_Extracted entries_:
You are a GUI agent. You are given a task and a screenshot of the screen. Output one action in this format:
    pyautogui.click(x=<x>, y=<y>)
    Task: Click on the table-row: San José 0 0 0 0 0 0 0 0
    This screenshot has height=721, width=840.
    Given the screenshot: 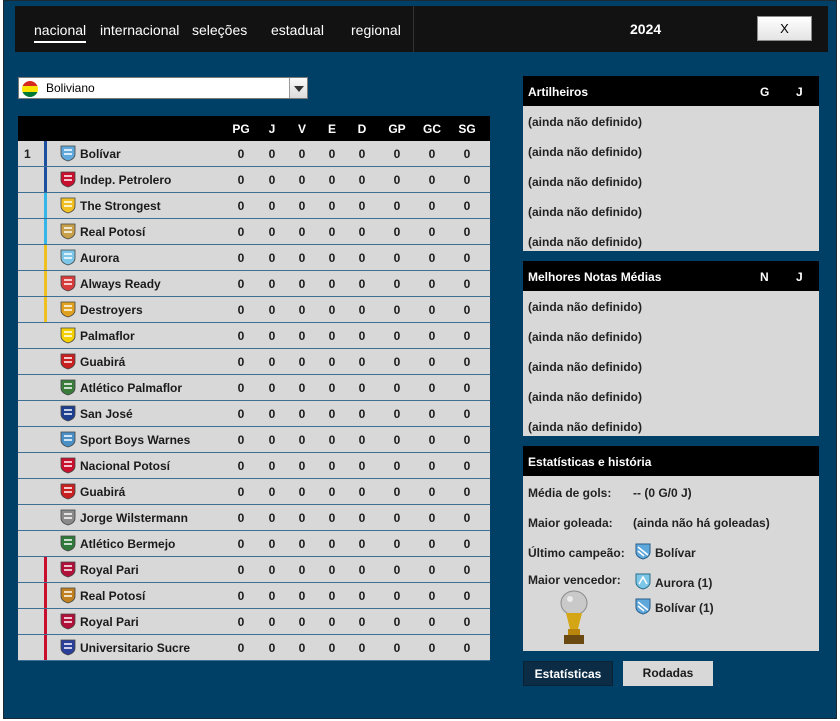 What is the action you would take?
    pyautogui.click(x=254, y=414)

---

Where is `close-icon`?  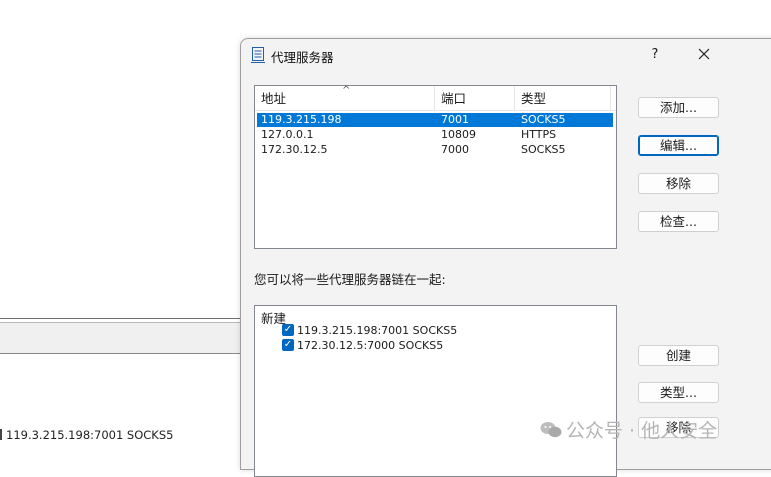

_Work request_: Update the lines from the one containing "You are a GUI" through the one containing "This screenshot has", inclusive, replacing "GUI agent" with "desktop agent" and leaving everything else as it is.

_Response for this exercise_:
You are a desktop agent. You are given a task and a screenshot of the screen. Output one action in this format:
    pyautogui.click(x=<x>, y=<y>)
    Task: Click on the table-row: San José 0 0 0 0 0 0 0 0
    This screenshot has height=721, width=840.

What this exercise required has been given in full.